> [GIVEN DATA]:
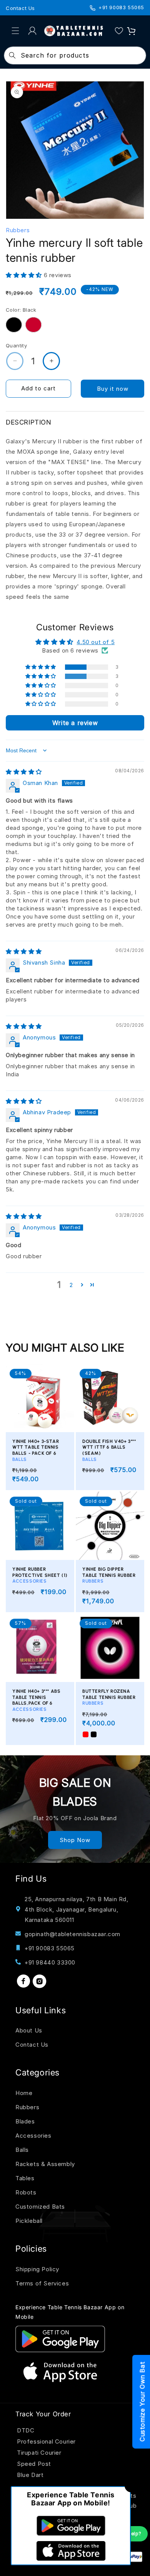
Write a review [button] (75, 723)
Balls (22, 2149)
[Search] (12, 55)
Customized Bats (40, 2206)
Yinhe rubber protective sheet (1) (40, 1575)
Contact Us (20, 8)
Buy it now (112, 388)
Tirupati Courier (39, 2452)
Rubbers (27, 2107)
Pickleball (29, 2220)
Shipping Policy (37, 2269)
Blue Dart (30, 2475)
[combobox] (75, 55)
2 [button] (71, 1285)
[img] (24, 771)
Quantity (16, 345)
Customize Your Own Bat (142, 2402)
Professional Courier (46, 2441)
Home (23, 2093)
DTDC (25, 2430)
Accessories (33, 2135)
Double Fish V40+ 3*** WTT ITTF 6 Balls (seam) (109, 1450)
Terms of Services (42, 2283)
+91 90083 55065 (121, 7)
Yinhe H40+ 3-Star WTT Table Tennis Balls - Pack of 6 (35, 1450)
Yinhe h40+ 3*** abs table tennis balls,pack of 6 (36, 1700)
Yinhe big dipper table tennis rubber (108, 1575)
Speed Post (34, 2463)
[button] (15, 30)
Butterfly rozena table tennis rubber (108, 1697)
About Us (28, 2030)
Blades (25, 2121)
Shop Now (75, 1839)
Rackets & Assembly (45, 2164)
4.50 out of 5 (96, 642)
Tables (25, 2178)
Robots (26, 2192)
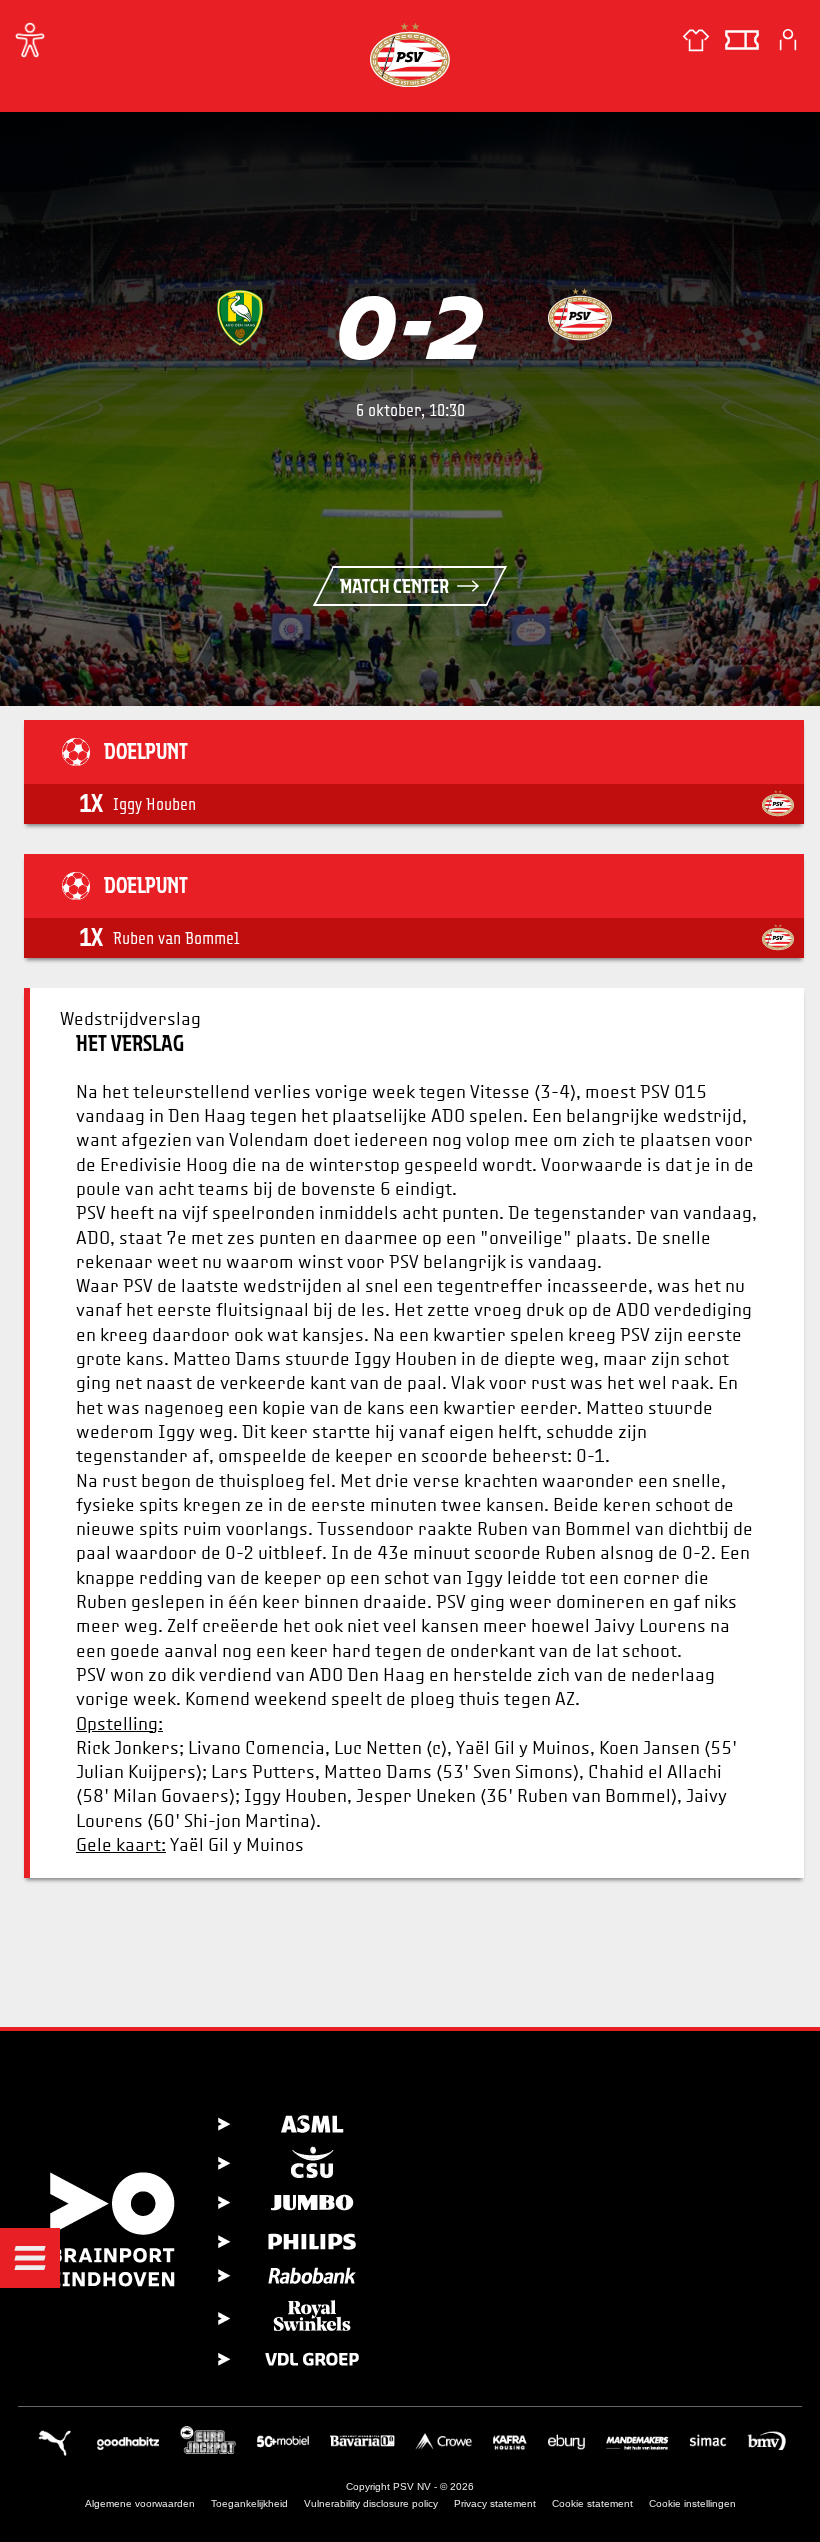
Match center (394, 586)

> [PROBLEM DETAILS]: Print the entries again exactly as they appear above. Do not print the pictures.

> [RESPONSE TO THIS EXERCISE]:
Write a review [button] (75, 723)
Balls (22, 2149)
[Search] (12, 55)
Customized Bats (40, 2206)
Yinhe rubber protective sheet (1) (40, 1575)
Contact Us (20, 8)
Buy it now (112, 388)
Tirupati Courier (39, 2452)
Rubbers (27, 2107)
Pickleball (29, 2220)
Shipping Policy (37, 2269)
Blue Dart (30, 2475)
[combobox] (75, 55)
2 [button] (71, 1285)
[img] (24, 771)
Quantity (16, 345)
Customize Your Own Bat (142, 2402)
Professional Courier (46, 2441)
Home (23, 2093)
DTDC (25, 2430)
Accessories (33, 2135)
Double Fish V40+ 3*** WTT ITTF 6 Balls (seam) (109, 1450)
Terms of Services (42, 2283)
+91 90083 55065 (121, 7)
Yinhe H40+ 3-Star WTT Table Tennis Balls - Pack of 6 (35, 1450)
Yinhe h40+ 3*** abs table tennis balls,pack of 6 (36, 1700)
Yinhe big dipper table tennis rubber (108, 1575)
Speed Post (34, 2463)
[button] (15, 30)
Butterfly rozena table tennis rubber (108, 1697)
About Us (28, 2030)
Blades (25, 2121)
Shop Now (75, 1839)
Rackets & Assembly (45, 2164)
4.50 out of 5 (96, 642)
Tables (25, 2178)
Robots (26, 2192)
Match center (394, 586)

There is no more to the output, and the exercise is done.